Polysaccharides are highly prevalent in plants and animals, and frequently have important roles in biological structure. Both natural and synthetic polysaccharides may be useful in a wide variety of commercial applications including, for example, in paper products, foodstuffs, hydrogels, thickeners, water treatment applications, encapsulating media, drug delivery, hair treatment, wound healing, skin care, etc., to name a few. Most naturally occurring polysaccharides are built from sugar-based molecules that are connected through glycosidic linkages. Synthetic polysaccharides containing unnatural linkages may also be useful, thereby expanding the role of polysaccharides in both industrial applications and commercial products.
Unnatural linkages may be advantageous in polysaccharides as their incorporation may serve to mediate polymer properties. For example, unnatural linkages may affect crystallinity or solubility in a predictable fashion. Unnatural linkages may also allow for the introduction of derivatizable functionalities in polysaccharides. For example, nitrogen-containing polymers may be readily derivatized by chemical transformations, such as reduction, oxidation, protonation, etc. of the nitrogen-containing functionalities, leading to changes in both electronic and structural features of the polymer. Despite the versatility and potential for nitrogen-containing polymers, polysaccharides having nitrogen functionalities in the polymer backbone are rare and represent a relatively undeveloped field of polymer chemistry.
Methods for polysaccharide synthesis that incorporate unnatural linkages may also facilitate control over the saccharide composition of the polysaccharide product. For instance, unnatural linkages may allow preparation of polysaccharides by assembly of either or both monomeric and oligomeric building blocks.
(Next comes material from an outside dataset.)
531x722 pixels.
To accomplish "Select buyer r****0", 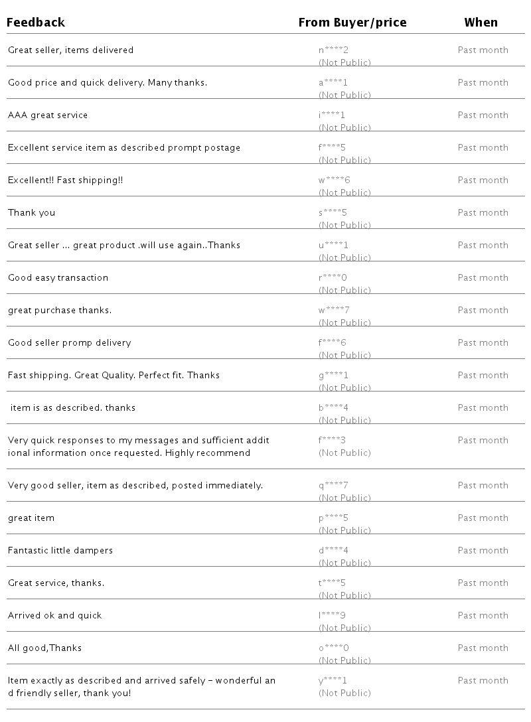I will (x=333, y=278).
The ability to synthesize new polysaccharides by piecing together monosaccharides, disaccharides, trisaccharides, and/or low molecular weight polysaccharides may lead to greater control over polymer properties and open the door for the synthesis of new materials with mixed linkages.
Whereas a number of strategies for polysaccharide synthesis involving unnatural linkages are known (e.g., Hanessian in, Preparative Carbohydrate Chemistry, Dekker, New York, 1996; and Khan and O'Neill, eds., Modern Methods in Carbohydrate Synthesis, Harwood, Amsterdam, 1996), most of these methods lead to low molecular weight polysaccharides. An exception is a recent work that reports chemoenzymatic synthesis of sugar-containing polymers (Liu, et al., J. Amer. Chem. Soc., 1999, 121, 466). In this article, galactose oxidase is used first to selectively oxidize the −6 on galactose to an aldehyde group. Subsequently, polycondensation of the aldehyde group with an aminosugar via reductive amination affords amine-linked polysaccharides. However, the reported isolated yields in these reactions are relatively low (7-20%), most likely due to the formation of a large amount of low molecular weight oligomeric products.
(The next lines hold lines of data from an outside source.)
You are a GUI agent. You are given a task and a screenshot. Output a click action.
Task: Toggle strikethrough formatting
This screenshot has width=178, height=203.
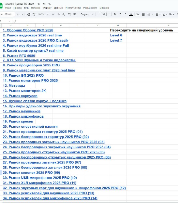(126, 14)
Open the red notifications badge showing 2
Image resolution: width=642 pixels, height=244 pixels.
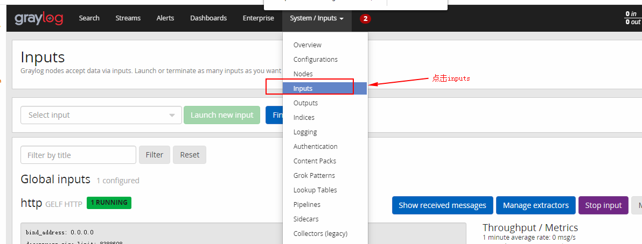366,18
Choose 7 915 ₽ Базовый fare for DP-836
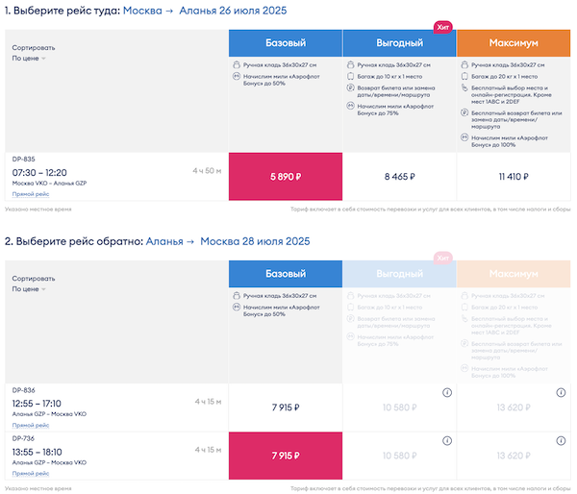Image resolution: width=577 pixels, height=494 pixels. (285, 407)
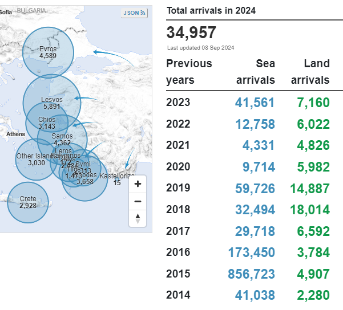343x310 pixels.
Task: Click the Kastellorizo marker with 15
Action: (117, 180)
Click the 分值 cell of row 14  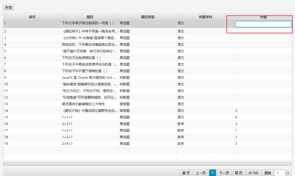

Presently, among the many methods developed for the synthesis of polysaccharides, the condensation of ketones and aldehydes with aminooxy groups has not been reported as being employed in polymerization reactions. This oxime-forming reaction, however, is well known outside the realm of polymer chemistry (See, e.g., Canne, et al., J. Am. Chem. Soc. 1995, 117, 2998; Lu, et al., J. Am. Chem. Soc. 1996, 118, 8518;. Liu, et al., J. Am. Chem. Soc. 1996, 118, 307; Rodriguez, et al., J. Am. Chem. Soc. 1997, 119, 9905; Cervigni, et al., Angew. Chem. Int. Ed. 1996, 35, 1230; Zhao, et al., Proc. Natl. Acad. Sci. U.S.A. 1997, 94, 1629).
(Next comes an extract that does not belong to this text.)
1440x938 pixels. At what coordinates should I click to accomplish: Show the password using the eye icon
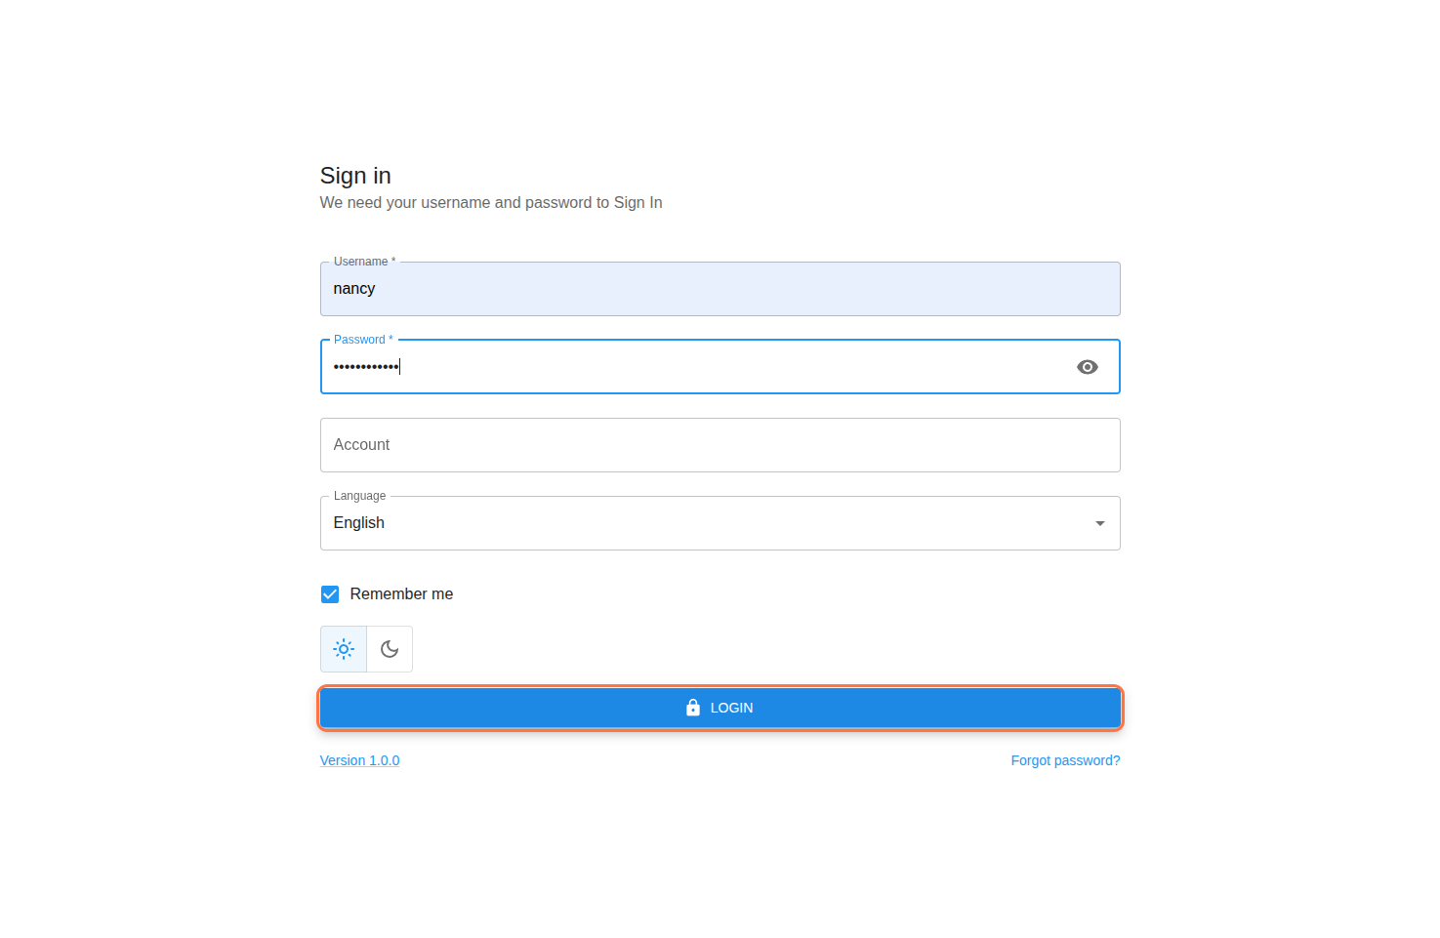[1087, 367]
Polysaccharides are versatile and desirable polymers as indicated by their prevalence in numerous industrial applications and commercial embodiments. New polysaccharides may be needed to satisfy the ever-increasing demand for improved materials. The importance of polysaccharides in applications related to, for example, water treatment, paper products, hydrogel wound care, encapsulation, drug delivery, skin care, etc. clearly shows a need for polysaccharides that are stable, non-toxic, amenable to aqueous systems and biocompatible. The large-scale use of polysaccharides also creates a need for their efficient preparation from inexpensive starting materials in environmentally safe solvent systems such as water. Preparative methods involving assembly of different saccharides such as mono-, di-, tri-, and low molecular weight polysaccharides are also desirable and may lead to new polysaccharides having novel compositions and properties. The oxime-linked polysaccharides and their methods of preparation described herein can help fulfill these and other needs.